Grotesker Verhandlungstag im Fall Hanna: "Schäbig und unmoralisch"
Traunstein/Aschau - Das Landgericht Traunstein wäre mit der Beweisaufnahme im Mordprozess gegen den heute 22-jährigen Sebastian T. eigentlich schon durch. Er soll die 23-jährige Hanna überfallen und in den Bärbach gestoßen haben, wo sie ertrank. Es steht schlecht um den Angeklagten, denn eine ganze Reihe von Indizien sprechen dafür, dass er der Täter ist.
Verteidigerin Regina Rick stellt einen Beweisantrag nach dem anderen, um ihren Mandanten doch noch herauszuboxen. Im sogenannten Badewannen-Mordfall hat sie es so durch akribische Arbeit geschafft, Manfred Genditzki aus dem Gefängnis zu holen.
In Traunstein zeigt Rick ein anderes Bild. Sie verheddert sich oft thematisch, stellt Fakten anders dar, als sie Zeugen ausgesagt haben.

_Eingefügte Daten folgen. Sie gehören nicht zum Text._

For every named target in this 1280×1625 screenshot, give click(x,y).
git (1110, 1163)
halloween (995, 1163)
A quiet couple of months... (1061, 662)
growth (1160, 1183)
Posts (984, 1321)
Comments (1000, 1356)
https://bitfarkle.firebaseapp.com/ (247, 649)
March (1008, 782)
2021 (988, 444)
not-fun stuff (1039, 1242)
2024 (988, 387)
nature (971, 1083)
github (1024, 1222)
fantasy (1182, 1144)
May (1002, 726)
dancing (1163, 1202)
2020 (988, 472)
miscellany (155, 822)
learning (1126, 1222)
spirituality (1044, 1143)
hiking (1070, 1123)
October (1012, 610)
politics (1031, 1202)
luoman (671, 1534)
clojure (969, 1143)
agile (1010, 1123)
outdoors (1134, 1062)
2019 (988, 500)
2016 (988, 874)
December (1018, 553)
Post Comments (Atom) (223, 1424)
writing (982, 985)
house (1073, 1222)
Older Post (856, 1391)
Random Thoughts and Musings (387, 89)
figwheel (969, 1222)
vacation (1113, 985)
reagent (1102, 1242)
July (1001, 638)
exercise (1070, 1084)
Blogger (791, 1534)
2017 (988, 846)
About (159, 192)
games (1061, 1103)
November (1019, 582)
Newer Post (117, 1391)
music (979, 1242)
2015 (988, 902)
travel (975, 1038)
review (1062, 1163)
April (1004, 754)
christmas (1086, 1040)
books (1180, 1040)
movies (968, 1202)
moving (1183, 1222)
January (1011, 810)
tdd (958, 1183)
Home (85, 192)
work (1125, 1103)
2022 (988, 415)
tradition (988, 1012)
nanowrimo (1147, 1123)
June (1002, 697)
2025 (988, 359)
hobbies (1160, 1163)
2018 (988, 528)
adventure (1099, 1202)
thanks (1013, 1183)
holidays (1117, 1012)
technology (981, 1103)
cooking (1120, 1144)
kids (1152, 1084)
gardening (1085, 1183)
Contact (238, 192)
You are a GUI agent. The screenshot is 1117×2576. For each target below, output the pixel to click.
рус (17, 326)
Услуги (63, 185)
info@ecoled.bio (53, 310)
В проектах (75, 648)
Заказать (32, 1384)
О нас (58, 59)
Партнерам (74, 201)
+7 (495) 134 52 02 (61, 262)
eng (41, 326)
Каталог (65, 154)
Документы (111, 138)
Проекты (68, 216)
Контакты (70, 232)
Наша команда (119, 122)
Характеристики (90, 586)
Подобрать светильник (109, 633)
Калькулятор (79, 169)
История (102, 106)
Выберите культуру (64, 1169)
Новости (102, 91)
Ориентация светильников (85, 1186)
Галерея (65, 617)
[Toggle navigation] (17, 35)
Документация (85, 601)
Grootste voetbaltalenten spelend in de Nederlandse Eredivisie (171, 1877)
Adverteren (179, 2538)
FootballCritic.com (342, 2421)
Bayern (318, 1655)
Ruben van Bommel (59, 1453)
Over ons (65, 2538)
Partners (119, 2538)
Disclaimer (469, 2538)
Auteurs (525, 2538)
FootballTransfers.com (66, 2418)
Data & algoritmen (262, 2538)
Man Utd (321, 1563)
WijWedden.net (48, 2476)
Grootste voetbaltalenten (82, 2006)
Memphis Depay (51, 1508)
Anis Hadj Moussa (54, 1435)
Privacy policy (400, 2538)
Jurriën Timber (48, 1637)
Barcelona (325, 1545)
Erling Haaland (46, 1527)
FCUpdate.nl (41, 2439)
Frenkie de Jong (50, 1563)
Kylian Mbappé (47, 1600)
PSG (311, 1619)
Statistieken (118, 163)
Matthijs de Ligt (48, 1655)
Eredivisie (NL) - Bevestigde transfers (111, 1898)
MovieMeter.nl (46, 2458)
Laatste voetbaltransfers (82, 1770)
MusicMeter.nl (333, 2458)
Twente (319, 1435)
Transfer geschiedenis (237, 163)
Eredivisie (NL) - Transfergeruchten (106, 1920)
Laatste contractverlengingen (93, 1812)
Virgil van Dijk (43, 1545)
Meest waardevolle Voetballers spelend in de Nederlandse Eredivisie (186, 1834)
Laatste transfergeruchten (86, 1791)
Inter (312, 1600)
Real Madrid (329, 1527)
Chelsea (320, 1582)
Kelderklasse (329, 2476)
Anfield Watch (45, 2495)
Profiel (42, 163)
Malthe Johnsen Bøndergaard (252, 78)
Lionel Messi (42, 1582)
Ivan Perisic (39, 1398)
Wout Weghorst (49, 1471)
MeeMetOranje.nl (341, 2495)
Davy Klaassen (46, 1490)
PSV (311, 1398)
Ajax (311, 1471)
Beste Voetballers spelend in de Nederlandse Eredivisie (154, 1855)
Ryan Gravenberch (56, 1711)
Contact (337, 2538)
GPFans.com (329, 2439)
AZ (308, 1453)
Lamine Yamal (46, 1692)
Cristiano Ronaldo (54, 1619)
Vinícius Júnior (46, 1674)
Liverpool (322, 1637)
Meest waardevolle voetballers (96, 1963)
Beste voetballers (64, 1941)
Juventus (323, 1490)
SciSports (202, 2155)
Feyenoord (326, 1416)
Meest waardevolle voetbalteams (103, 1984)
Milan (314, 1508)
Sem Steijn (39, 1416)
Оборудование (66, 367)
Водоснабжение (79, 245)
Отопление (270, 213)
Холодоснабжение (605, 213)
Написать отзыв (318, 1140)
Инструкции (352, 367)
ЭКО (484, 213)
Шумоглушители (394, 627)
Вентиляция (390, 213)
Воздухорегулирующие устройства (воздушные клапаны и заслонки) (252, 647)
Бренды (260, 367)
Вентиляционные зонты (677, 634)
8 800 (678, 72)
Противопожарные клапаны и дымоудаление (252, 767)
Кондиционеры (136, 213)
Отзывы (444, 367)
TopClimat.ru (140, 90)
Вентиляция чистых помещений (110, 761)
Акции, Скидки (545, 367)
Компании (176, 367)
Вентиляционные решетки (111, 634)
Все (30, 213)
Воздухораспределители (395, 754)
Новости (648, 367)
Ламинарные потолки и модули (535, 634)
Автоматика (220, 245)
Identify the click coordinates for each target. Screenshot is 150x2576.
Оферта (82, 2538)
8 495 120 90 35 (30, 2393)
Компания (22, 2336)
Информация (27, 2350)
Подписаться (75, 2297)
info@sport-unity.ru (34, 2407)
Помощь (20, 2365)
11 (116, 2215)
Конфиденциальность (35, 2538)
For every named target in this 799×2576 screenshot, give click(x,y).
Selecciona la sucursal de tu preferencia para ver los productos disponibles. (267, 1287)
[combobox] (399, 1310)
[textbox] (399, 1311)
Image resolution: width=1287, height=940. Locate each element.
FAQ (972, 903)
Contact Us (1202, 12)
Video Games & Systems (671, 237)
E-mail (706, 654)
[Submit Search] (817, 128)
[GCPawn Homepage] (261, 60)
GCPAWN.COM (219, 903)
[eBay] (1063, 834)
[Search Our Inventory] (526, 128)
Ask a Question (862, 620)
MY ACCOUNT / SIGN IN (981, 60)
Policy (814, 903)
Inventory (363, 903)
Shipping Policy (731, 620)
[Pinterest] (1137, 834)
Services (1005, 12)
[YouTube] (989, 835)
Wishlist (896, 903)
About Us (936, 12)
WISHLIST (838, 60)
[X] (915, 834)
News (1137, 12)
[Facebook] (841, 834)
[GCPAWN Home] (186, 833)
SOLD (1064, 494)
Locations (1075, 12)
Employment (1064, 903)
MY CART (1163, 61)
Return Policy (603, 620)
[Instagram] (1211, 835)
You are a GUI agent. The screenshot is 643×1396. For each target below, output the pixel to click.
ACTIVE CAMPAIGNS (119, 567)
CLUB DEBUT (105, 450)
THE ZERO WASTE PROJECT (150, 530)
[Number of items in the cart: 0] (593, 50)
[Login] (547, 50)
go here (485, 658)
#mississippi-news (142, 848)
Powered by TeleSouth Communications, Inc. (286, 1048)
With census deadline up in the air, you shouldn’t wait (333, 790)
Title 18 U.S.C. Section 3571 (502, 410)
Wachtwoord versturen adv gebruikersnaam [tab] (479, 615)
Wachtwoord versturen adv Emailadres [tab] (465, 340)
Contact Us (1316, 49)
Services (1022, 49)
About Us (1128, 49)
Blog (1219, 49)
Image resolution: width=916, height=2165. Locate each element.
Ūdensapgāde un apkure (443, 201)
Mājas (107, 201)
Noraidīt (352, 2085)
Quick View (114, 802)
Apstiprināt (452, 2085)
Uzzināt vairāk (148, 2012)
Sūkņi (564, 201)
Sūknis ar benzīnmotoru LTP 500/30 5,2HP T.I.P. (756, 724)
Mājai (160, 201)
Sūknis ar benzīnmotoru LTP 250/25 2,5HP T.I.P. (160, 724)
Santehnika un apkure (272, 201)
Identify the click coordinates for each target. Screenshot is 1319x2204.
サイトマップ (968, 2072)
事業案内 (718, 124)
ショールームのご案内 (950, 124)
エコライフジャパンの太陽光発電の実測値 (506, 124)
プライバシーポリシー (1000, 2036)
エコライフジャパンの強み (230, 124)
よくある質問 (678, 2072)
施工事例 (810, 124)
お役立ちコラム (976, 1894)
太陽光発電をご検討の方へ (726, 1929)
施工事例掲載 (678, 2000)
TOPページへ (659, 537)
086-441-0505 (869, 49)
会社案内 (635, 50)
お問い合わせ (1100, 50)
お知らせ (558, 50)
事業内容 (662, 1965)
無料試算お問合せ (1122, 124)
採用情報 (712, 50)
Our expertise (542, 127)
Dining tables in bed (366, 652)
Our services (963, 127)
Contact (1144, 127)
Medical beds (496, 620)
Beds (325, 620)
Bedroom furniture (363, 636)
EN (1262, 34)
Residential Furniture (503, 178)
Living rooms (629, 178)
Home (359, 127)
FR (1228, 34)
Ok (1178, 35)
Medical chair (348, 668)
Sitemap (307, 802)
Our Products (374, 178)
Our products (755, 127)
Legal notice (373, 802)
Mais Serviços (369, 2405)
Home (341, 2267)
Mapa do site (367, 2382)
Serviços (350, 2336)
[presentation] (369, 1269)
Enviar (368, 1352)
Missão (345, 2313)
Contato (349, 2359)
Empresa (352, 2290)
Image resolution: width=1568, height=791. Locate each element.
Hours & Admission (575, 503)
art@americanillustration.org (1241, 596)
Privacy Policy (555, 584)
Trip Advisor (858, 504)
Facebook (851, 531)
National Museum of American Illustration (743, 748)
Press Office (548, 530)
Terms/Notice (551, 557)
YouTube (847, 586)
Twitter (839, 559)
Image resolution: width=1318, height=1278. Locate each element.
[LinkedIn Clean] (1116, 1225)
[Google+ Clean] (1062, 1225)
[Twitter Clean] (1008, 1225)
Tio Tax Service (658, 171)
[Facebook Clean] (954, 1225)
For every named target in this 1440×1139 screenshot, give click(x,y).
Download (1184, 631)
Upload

Das Gericht fragt sie am Donnerstag nach einem Beweisantrag Nummer zehn. Rick muss kleinlaut einräumen, dass sie einen Zählfehler gemacht hat.
Prozess im Mordfall Hanna: "Schäbig und unmoralisch"
Zwei Beweisanträge weist das Gericht ab. Am Dienstag hatte Rick in einem publik gemacht, warum der Mann im Gefängnis sitzt. "Schäbig und unmoralisch" nennt Staatsanwalt Wolfgang Fiedler das Vorgehen der Verteidigerin, denn diese Gründe hätten nicht an die Öffentlichkeit dringen sollen. Zwar nimmt Pflichtverteidiger Harald Baumgärtl seine Kollegin in Schutz, es gehe schließlich um einen sehr ernsten Vorwurf gegen T. Aber die beiden Pflichtverteidiger halten sich bei den Beweisanträgen eher im Hintergrund.
Rick will den Mithäftling, dem T. die Tat gestanden haben soll, als Lügner darstellen. Das Gericht sieht jedoch keinen Zusammenhang: Nur weil jemand in der Vergangenheit gelogen habe, heiße das nicht, dass jemand nie die Wahrheit sage, so Vorsitzende Richterin Jacqueline Aßbichler. Auch die Geodaten des Handys eines Zeugen will das Gericht nicht auswerten. Denn diese würden nur beweisen, wo ein Handy war, nicht aber zwangsläufig eine Person.
Der Prozesstag dauert keine Stunde. Ein unsinniger Donnerstag, ohne neue Erkenntnisse. Rick muss nun alle weiteren Beweisanträge bis zum tatsächlichen Unsinnigen Donnerstag in der kommenden Woche stellen. Trotz dieser Misserfolge hält die Familie von T. an Rick fest. Die Wahlverteidigerin kostet, so kann man mutmaßen, sicherlich auch eine Menge Geld.
Eltern des Angeklagten Sebastian T. verweigern zunächst Kooperation
Aber die Familie scheint mit einem Schuldspruch zu rechnen, wie am Dienstag zu sehen gewesen war. Rick möchte nachweisen, dass ihr Mandant zur Tatzeit ein Youtube-Video angesehen hat. Dazu sollen die drei Google-Konten ausgewertet werden, die auf dem Handy genutzt werden, darunter auch die von Mutter und Schwester. Als Aßbichler in der Verhandlung die Eltern von T. ansprach, ob sie der Auswertung zustimmen, verweigerten dies beide.
Es schien, als wären sie überrumpelt – dabei geht es doch um einen Beweisantrag, der ihren Sohn entlasten soll. "Also so wie das hier läuft", entfährt dem Vater des Angeklagten. Offenbar geht die Familie davon aus, dass das Gericht voreingenommen ist. Der Familie wird es daher auch nicht gefallen haben, dass am Mittwoch um sechs Uhr morgens eine Durchsuchung in ihrem Haus stattfand – abermals. Es soll dabei nach AZ-Informationen um das Youtube-Video gegangen sein.
Wie weiterleben nach der Tat?
Für die Familie steht viel auf dem Spiel – nicht nur die mögliche Haft ihres Sohnes. Wie sollen sie im Falle einer Verurteilung in der kleinen Gemeinde Aschau weiterleben? Hannas Eltern sind am Donnerstag nicht anwesend. Ihr Anwalt Walter Holderle sagt der AZ, dass Ricks Taktiken für die Eltern nur schwer erträglich seien.